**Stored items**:

——————

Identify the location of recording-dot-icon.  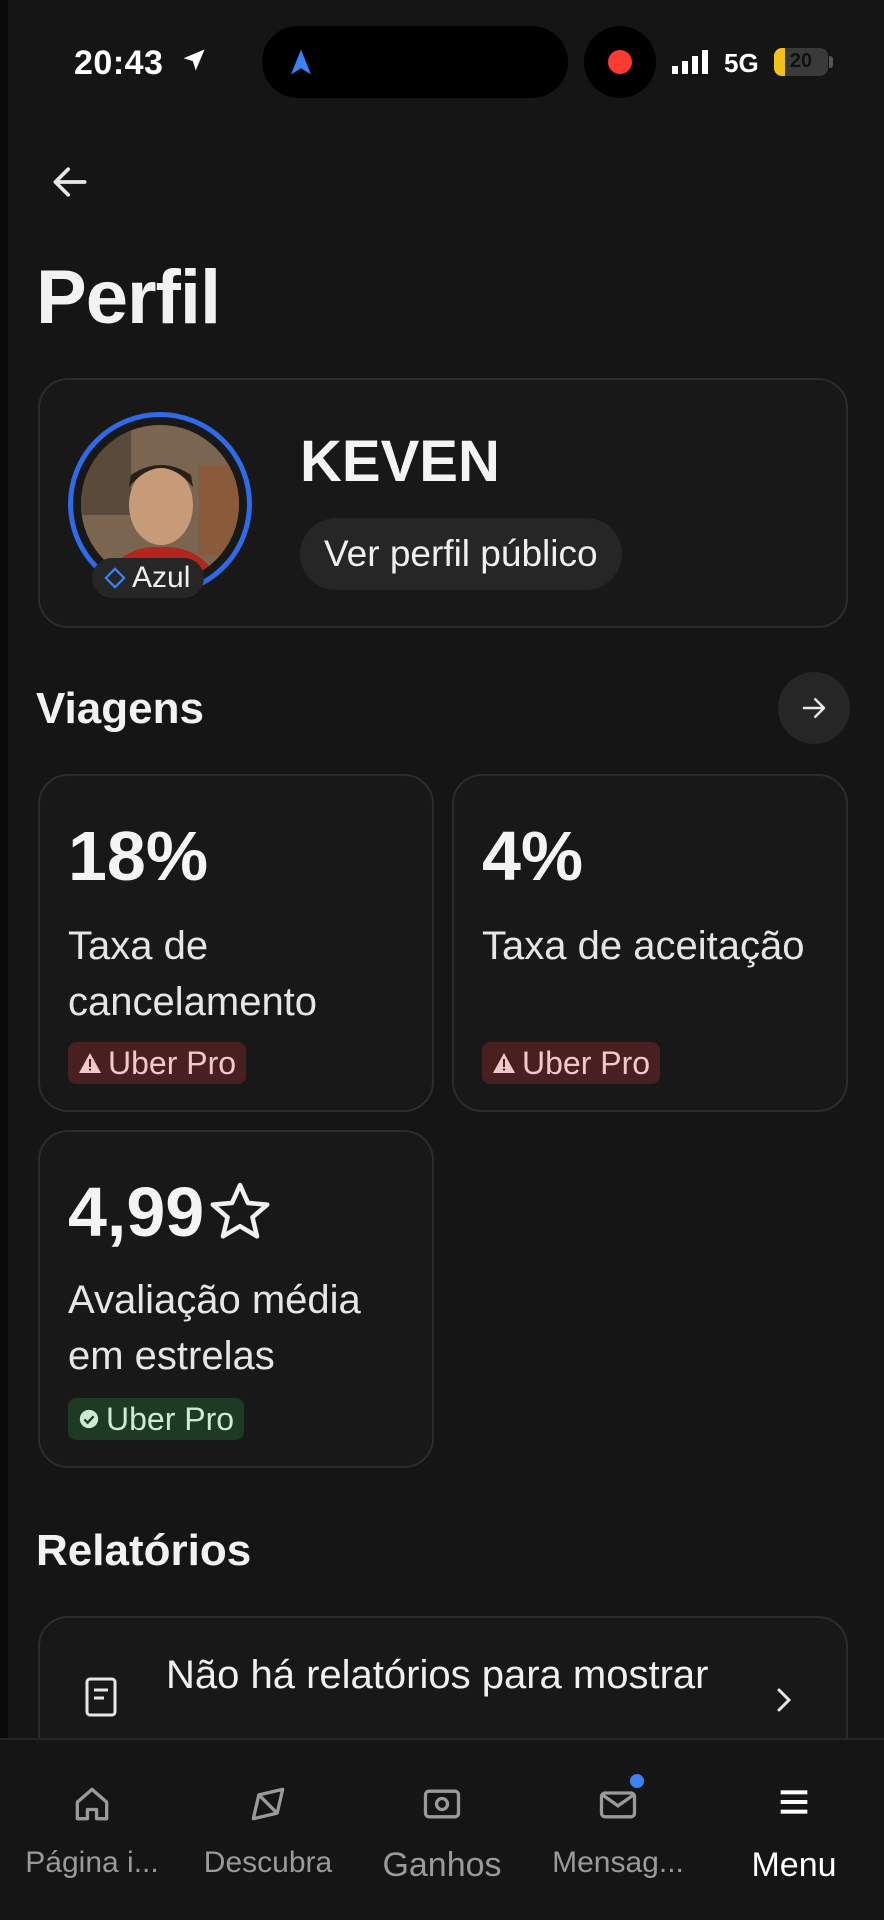
(620, 62).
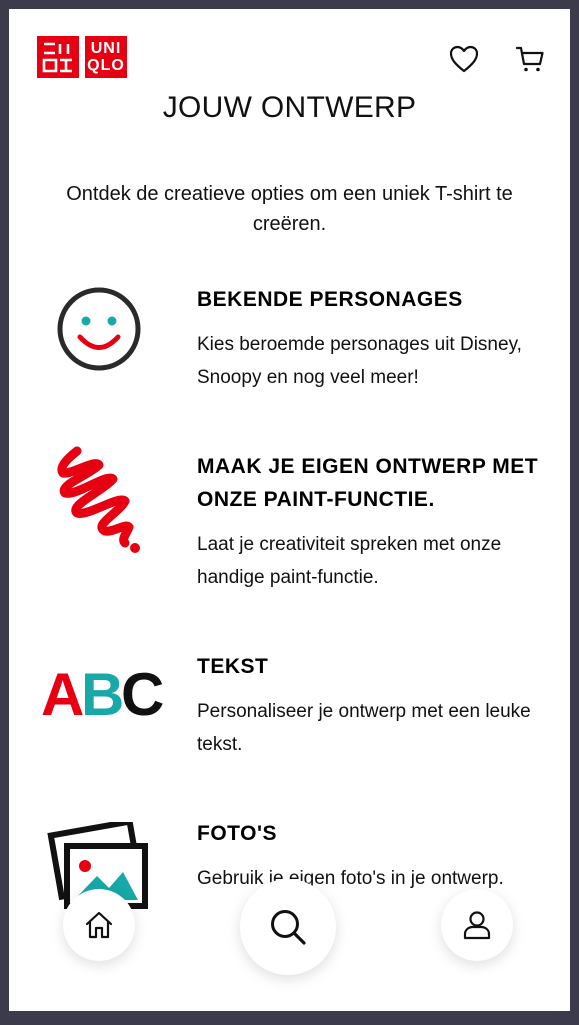 The image size is (579, 1025). I want to click on header-actions, so click(497, 59).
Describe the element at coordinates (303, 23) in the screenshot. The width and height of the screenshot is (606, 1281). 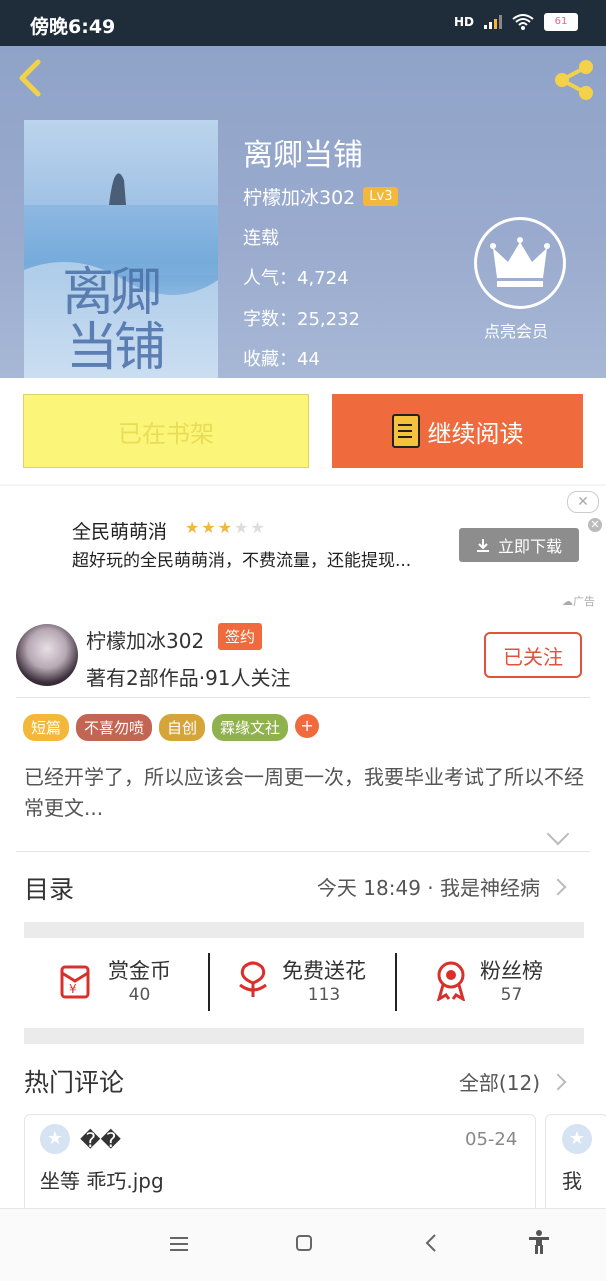
I see `status-bar: 傍晚6:49 HD 61` at that location.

——————

**PROBLEM STATEMENT**: Copy all of the lines above word for word, leaving out the pictures.

**RESPONSE BOX**:
Identify the location of recording-dot-icon.  
(620, 62).
 The image size is (579, 1025). I want to click on header-actions, so click(497, 59).
Describe the element at coordinates (303, 23) in the screenshot. The width and height of the screenshot is (606, 1281). 
I see `status-bar: 傍晚6:49 HD 61` at that location.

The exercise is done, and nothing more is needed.